Selection.
##############################
Sectarians All
Peter asks in an earlier post how much of FV the folks here contributing have read. It points to a psychological trait that I am still trying to understand, not simply on Peter’s part but in several interactions I’ve had with folks who identify with FV. It is a certain touchiness about being criticized. When attacked, FV’s defense is to claim that it is well represented in the mainstream Reformed tradition. As James Jordan has insinuated, the mainstream (read: PCA and OPC) are really sectarian; FV is mainstream and catholic.
That perception conflicts with other descriptions of FV on this blog. Doug spoke about FV being a conversation among a select group of pastors and theologians. He also wrote about the importance of worship each Sunday and that FV’s ambitions were not much grander than that. Jeff Myers seconded Doug’s motion.
So I’m still trying to figure out FV’s psychology and sense of purpose. The reason FV has attracted so much attention is not because it’s views have been widely promulgated. James Jordan can claim that FV’s views are out there for anyone to read. But while that’s technically true, FV has not pursued an active publishing program in the “mainstream” publishing world. Auburn Ave and Canon Press have published most of the collections or books commonly associated with FV. That means you have to look fairly hard for FV. It also insures that FV will only circulate as it generates controversy, not as it makes proposals in the wider world of Christian publishing.
##############################
[Collection entries]
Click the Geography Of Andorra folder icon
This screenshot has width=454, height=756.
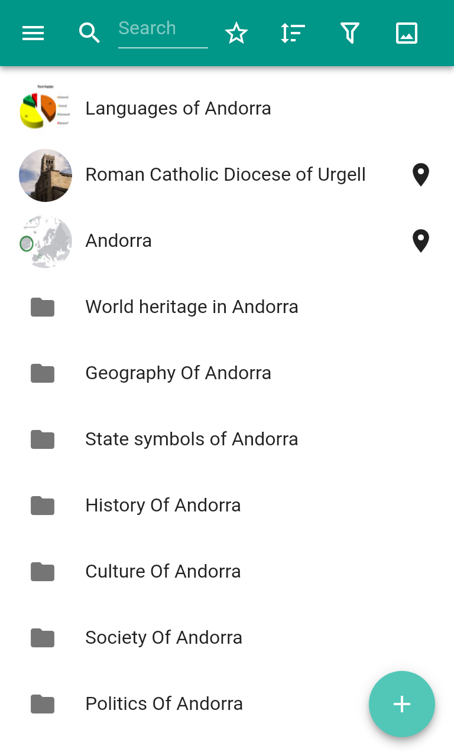43,373
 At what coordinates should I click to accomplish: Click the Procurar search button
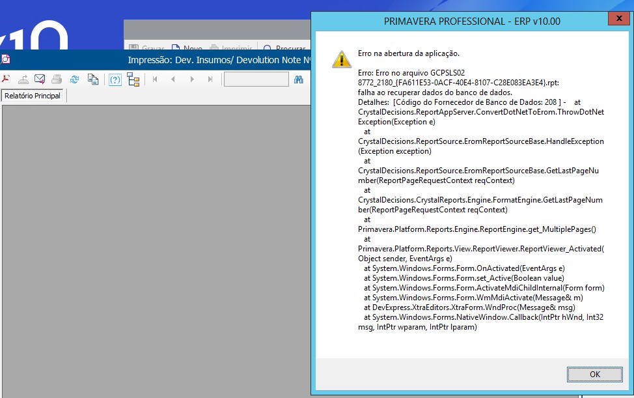point(284,49)
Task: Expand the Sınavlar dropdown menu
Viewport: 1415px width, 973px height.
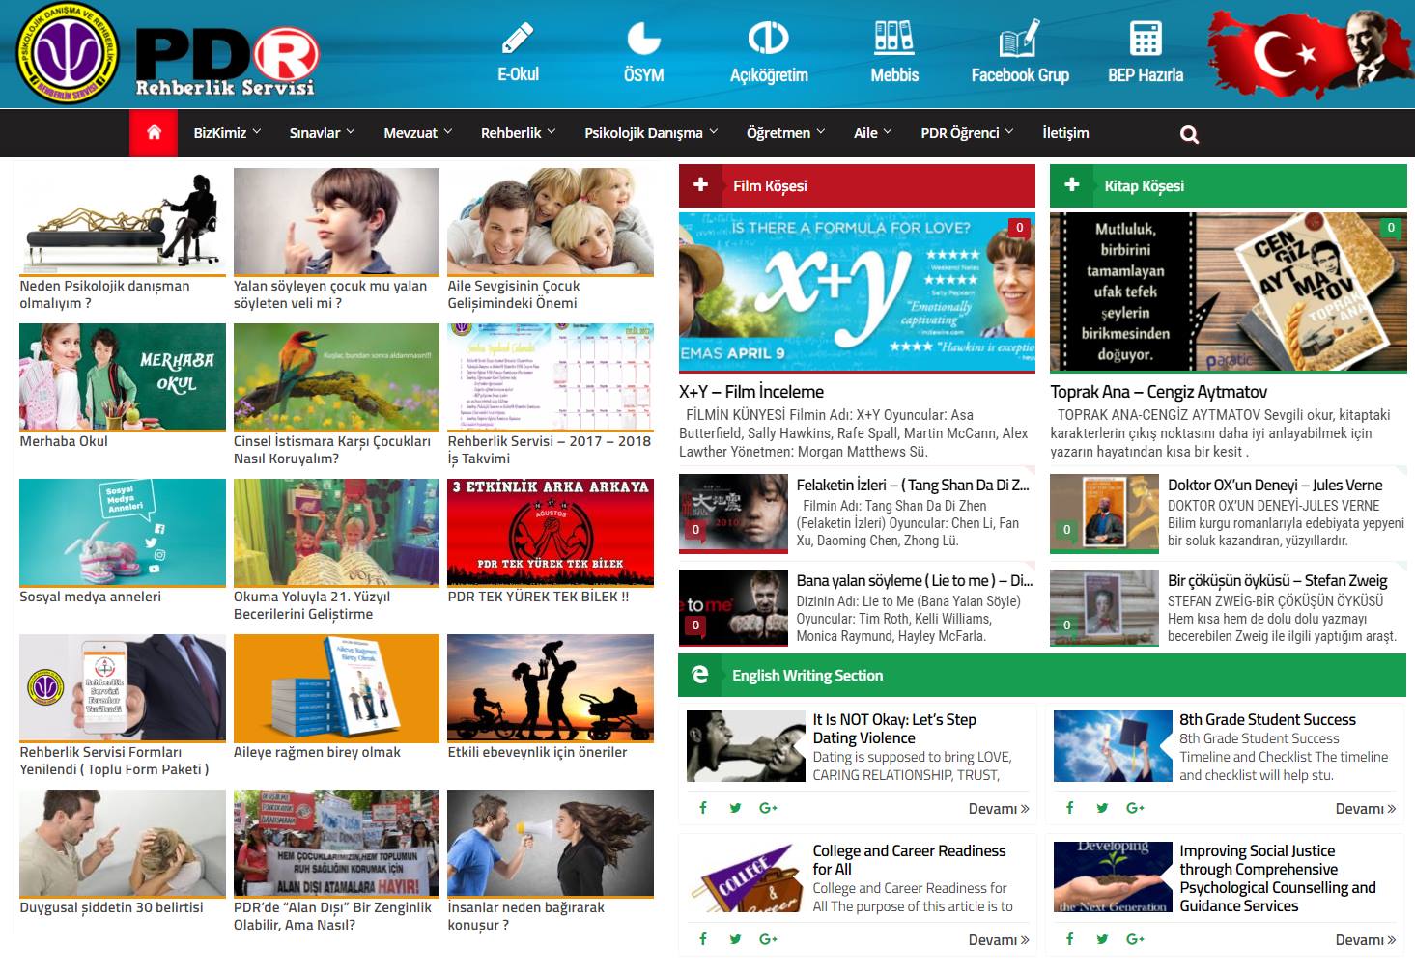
##############################
Goal. Can you copy out word for word the part of the "Sectarians All" post starting with "Sectarians All" and going on through "seconded Doug’s motion."?

Output for this task.
Sectarians All
Peter asks in an earlier post how much of FV the folks here contributing have read. It points to a psychological trait that I am still trying to understand, not simply on Peter’s part but in several interactions I’ve had with folks who identify with FV. It is a certain touchiness about being criticized. When attacked, FV’s defense is to claim that it is well represented in the mainstream Reformed tradition. As James Jordan has insinuated, the mainstream (read: PCA and OPC) are really sectarian; FV is mainstream and catholic.
That perception conflicts with other descriptions of FV on this blog. Doug spoke about FV being a conversation among a select group of pastors and theologians. He also wrote about the importance of worship each Sunday and that FV’s ambitions were not much grander than that. Jeff Myers seconded Doug’s motion.